Return only the lines from the one that contains "Open the Battle.net desktop shortcut" through the last line of the records below, exactly as they stand. Pictures are not part of the copy.

**Records supplied**
━━━━
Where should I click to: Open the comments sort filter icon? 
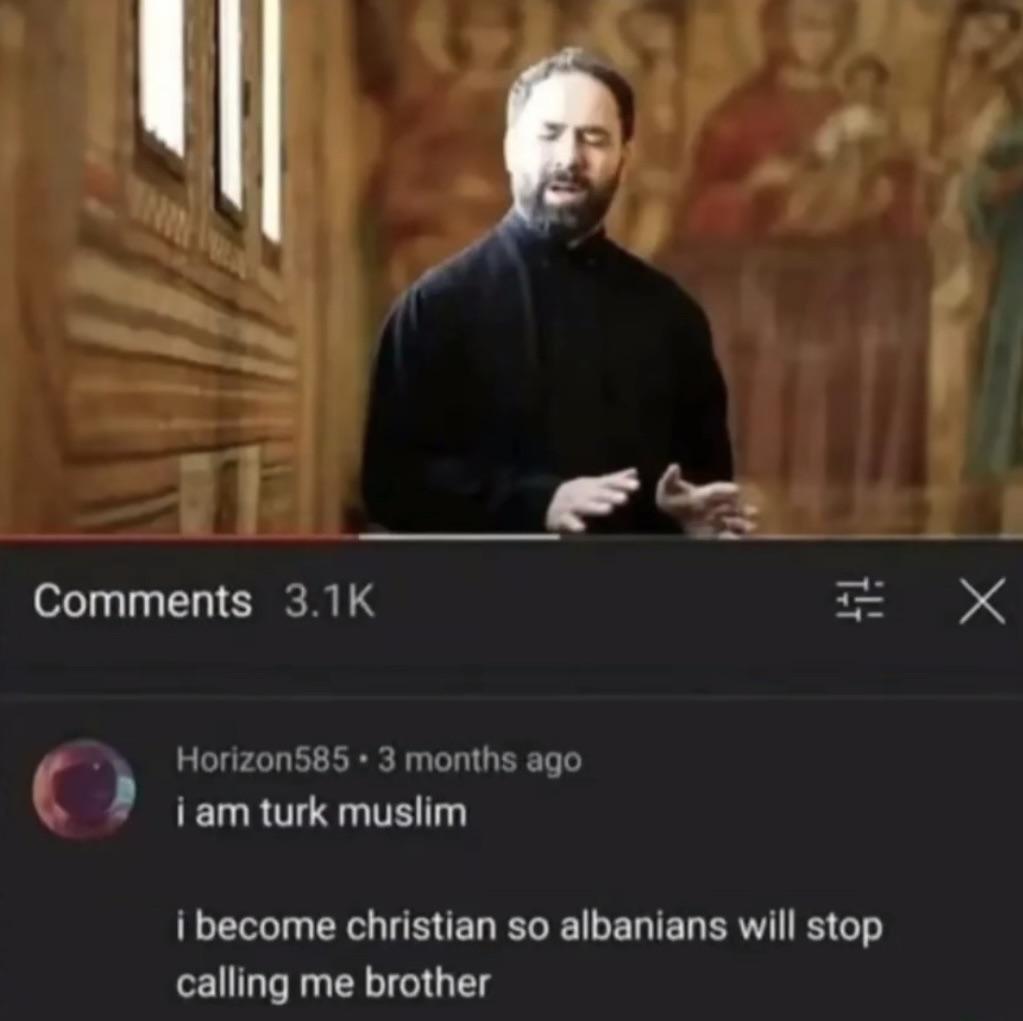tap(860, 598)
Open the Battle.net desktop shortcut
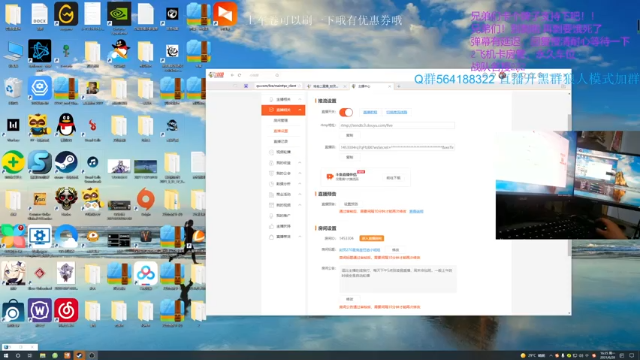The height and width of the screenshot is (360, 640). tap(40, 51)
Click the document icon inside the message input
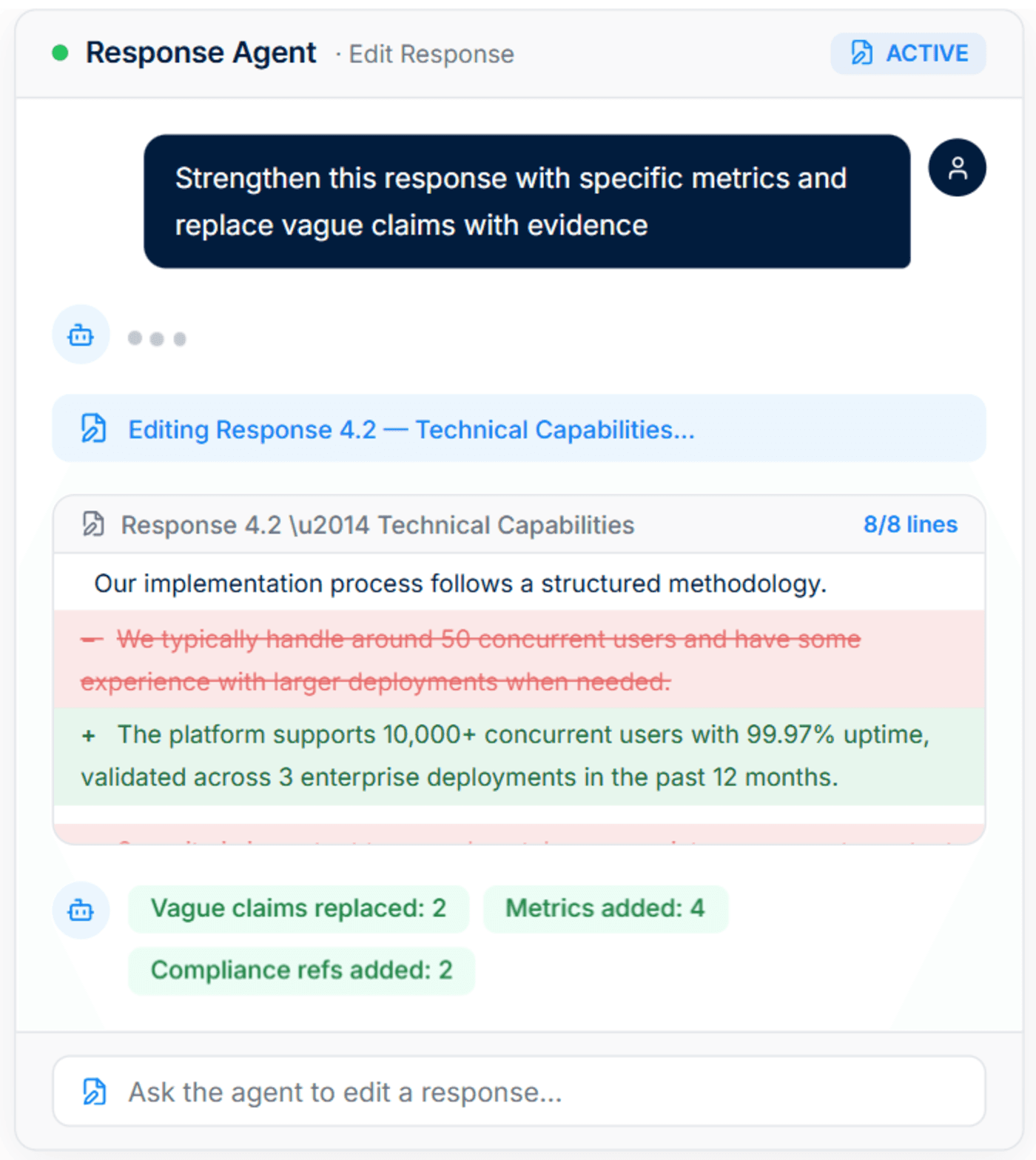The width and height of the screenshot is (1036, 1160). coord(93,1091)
━━━━
**Result of the task**
Open the Battle.net desktop shortcut
The height and width of the screenshot is (360, 640). tap(40, 51)
Click the document icon inside the message input
The width and height of the screenshot is (1036, 1160). coord(93,1091)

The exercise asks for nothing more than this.